The 155 ft Delaware II was built for exploratory fishing and gear research. It was designed by George G. Sharp, Inc. of New York and built by the South Portland Engineering Company of South Portland, Maine. The stern ramp trawler was to perform a variety of fishing and research tasks and also had a mechanized trawl handling system. A full-length trawl net ramp allowed gear to be hauled far forward, almost to the bow, through a tunnel in the main deckhouse. This permitted the crew to pull the entire trawl aboard in one haul. Its design also provided for side trawling, clam and scallop dredging, longlining, gill netting and purse seining, along with handling experimental fishing gear and systems.
At the time of its construction in the late 1960s, the ship's design was considered a step forward in the development of stern trawling. The initial contract was awarded in May 1964, and delivery of the completed vessel expected in January 1, 1966, but a May 1965 shipyard fire destroyed all construction to that date, delaying the final delivery of the completed vessel to 1968. As missions and technology expanded, the ship underwent a major renovation in 1995-1996 which resulted in a significant change in its appearance.
Not long after it was commissioned in 1968, the Delaware II departed on its first research cruise in the Northwest Atlantic. The vessel replaced its predecessor, the modified 147-foot commercial fishing trawler Delaware, at the fisheries service's Exploratory Fishing and Gear Research Base in Gloucester, Mass.
Delaware II spent much of its early career conducting trawl gear and fish handling systems development from Gloucester, Mass. In October 1971 the ship moved to the NEFSC's Sandy Hook, N.J. laboratory, and when the inshore and offshore ecosystem survey groups were merged in the 1970s, the vessel moved to the Woods Hole Laboratory, where it has been home ported since 1980.
Among the Delaware II's more unusual missions were studies of the December 1976 Argo Merchant oil spill off the coast of Nantucket and the impacts of the April 2010 Gulf of Mexico oil spill.
In August 1976 while undergoing routine repairs and maintenance at a Rhode Island shipyard, the Delaware II rolled on its port side during launching and came to rest at a nearly 45 degree angle. The ship was later hauled and refloated, and delivered after work was completed in November 1976.
The Delaware II has conducted a variety of research cruises, including marine mammal surveys and studies of plankton and larval fish abundance for the long-term Ecosystems Monitoring program. Researchers aboard the Delaware II also recover, redeploy, and service ocean data buoys in the Gulf of Maine and off the Northeast coast in order to collect ocean and weather data relied on by mariners, fishers, weather forecasters, the US Coast Guard, researchers, and many others.
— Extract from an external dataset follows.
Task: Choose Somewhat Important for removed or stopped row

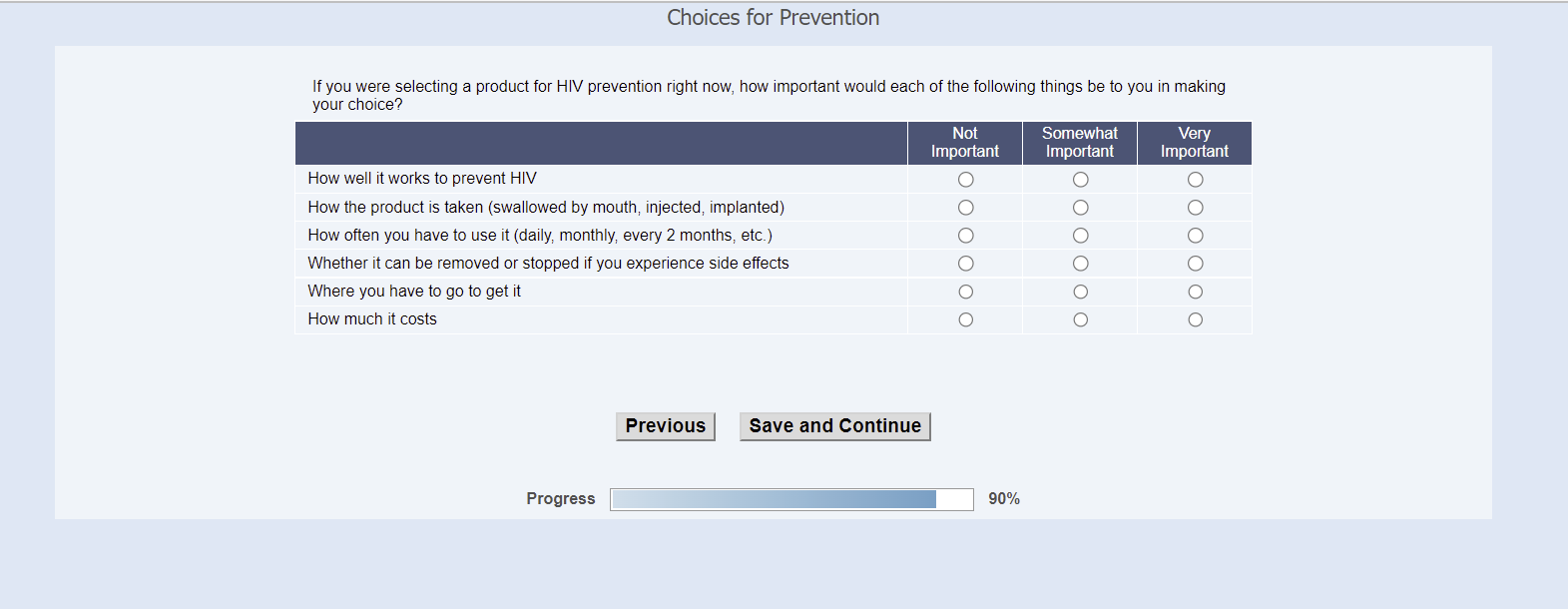Action: [x=1080, y=264]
The bulk of the Delaware II's work, however, has helped provide the foundation for managing fishery resources and for ecological research, contributing significantly to our knowledge of marine mammal populations and to the NEFSC's unique data library, including the world's longest time series of standardized fishery population data.
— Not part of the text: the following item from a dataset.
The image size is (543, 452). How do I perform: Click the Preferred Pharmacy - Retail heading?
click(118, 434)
In recent years the Delaware II has spent much of its time at sea conducting ecosystem monitoring survey cruises and collaborative studies with NASA and Old Dominion University to ground truth satellite measurements and study climate variability. Other missions focused on North Atlantic Right whale surveys, benthic habitat studies, surfclam and ocean quahog surveys, and Atlantic herring hydroacoustic surveys during which new technology has been tested.
Cooperative scientific and educational research cruises have been conducted with the NOAA Living Marine Resources Cooperative Science Center to train undergraduate and graduate students in fisheries science and to support research projects being conducted by faculty and graduate students in the program.